Search the records below for the string "Reply" and copy each line where it turns up.

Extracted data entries

*** Block opens ***

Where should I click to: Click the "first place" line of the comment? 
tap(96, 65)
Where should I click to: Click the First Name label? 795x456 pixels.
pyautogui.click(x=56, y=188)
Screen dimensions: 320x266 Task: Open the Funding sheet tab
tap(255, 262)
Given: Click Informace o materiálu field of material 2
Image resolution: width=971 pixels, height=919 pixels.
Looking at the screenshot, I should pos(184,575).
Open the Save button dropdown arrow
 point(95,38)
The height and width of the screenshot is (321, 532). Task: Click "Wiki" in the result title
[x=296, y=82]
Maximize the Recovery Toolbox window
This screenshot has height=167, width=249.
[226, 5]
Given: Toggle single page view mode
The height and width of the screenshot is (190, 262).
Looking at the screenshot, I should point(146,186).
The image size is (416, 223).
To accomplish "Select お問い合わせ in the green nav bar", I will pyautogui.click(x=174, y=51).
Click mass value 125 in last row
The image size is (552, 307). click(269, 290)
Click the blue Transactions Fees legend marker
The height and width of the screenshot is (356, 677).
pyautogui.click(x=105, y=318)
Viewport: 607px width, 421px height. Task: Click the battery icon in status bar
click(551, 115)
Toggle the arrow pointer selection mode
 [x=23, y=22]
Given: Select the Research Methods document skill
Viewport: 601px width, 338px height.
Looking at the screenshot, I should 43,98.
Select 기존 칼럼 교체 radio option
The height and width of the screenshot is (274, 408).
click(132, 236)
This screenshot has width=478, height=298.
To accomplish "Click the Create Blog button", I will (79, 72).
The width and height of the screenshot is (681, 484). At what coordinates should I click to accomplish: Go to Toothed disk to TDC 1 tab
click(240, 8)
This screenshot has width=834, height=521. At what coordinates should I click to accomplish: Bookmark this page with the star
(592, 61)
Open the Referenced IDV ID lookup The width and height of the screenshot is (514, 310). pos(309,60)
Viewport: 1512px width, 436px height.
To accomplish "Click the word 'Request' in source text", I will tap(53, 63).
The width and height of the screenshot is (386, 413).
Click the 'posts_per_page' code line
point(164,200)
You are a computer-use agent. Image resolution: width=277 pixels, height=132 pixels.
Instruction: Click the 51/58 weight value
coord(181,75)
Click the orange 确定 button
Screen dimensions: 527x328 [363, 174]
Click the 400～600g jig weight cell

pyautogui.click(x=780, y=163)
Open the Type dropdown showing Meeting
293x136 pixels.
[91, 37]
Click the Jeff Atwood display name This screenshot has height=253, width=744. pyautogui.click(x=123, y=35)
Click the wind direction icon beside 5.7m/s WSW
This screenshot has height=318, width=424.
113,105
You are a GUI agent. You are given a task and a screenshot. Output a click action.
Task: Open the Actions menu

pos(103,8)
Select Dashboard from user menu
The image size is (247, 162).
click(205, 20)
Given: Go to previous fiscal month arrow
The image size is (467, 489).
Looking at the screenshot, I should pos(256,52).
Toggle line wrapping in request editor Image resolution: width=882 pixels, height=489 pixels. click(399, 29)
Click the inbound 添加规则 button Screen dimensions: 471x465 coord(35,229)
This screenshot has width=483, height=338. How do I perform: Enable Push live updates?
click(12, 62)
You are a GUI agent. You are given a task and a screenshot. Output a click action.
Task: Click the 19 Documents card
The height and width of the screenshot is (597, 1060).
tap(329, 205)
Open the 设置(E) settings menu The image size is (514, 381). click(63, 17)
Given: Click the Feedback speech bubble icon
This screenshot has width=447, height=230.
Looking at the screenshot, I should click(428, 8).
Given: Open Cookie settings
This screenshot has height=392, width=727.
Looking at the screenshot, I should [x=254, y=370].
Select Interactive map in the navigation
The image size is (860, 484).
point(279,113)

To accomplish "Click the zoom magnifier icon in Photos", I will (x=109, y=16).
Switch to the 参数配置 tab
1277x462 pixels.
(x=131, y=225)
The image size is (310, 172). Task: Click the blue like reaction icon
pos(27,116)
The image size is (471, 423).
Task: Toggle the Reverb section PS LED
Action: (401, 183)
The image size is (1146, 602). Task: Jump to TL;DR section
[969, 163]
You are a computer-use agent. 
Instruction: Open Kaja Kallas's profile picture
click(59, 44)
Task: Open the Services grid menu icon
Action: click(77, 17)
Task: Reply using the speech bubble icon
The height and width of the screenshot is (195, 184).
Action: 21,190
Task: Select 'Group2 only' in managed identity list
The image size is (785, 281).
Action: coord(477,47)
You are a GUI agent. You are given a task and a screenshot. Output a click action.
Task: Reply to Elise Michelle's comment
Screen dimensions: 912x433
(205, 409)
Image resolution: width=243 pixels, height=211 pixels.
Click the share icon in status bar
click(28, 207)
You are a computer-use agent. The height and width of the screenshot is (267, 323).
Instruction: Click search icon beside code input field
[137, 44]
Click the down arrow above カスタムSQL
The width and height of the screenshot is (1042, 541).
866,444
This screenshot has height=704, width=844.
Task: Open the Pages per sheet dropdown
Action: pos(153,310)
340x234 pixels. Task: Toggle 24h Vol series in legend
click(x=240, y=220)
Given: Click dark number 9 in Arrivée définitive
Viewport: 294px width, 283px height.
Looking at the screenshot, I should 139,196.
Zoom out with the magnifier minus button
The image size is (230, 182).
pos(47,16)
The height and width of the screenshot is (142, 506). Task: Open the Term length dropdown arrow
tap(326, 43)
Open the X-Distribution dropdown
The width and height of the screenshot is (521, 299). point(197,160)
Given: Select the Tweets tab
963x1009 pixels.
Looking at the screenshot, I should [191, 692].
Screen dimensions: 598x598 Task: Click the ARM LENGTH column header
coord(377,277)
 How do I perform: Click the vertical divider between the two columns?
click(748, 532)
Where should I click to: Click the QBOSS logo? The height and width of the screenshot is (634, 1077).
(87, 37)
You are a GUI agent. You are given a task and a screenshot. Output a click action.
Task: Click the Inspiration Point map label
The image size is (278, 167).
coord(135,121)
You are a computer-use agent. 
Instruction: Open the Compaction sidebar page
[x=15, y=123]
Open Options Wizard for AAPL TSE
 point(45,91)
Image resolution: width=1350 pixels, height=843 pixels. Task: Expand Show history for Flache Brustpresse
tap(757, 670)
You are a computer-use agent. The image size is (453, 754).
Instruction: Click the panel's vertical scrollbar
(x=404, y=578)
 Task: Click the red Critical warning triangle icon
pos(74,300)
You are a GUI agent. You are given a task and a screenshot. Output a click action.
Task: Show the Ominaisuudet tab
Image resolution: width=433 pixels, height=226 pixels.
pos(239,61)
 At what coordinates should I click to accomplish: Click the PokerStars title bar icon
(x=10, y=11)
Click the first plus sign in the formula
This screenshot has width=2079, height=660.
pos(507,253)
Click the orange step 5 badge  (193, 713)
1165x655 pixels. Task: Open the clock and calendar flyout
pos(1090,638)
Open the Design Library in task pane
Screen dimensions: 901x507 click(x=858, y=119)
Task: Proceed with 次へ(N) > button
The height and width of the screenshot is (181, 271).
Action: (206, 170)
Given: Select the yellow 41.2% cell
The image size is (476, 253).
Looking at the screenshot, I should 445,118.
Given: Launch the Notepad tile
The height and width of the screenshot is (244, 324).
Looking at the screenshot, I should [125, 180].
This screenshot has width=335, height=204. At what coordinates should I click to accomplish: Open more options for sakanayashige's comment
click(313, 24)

*** Block closes ***

▶ [Task solution]:
Task: Reply using the speech bubble icon
Task: Reply to Elise Michelle's comment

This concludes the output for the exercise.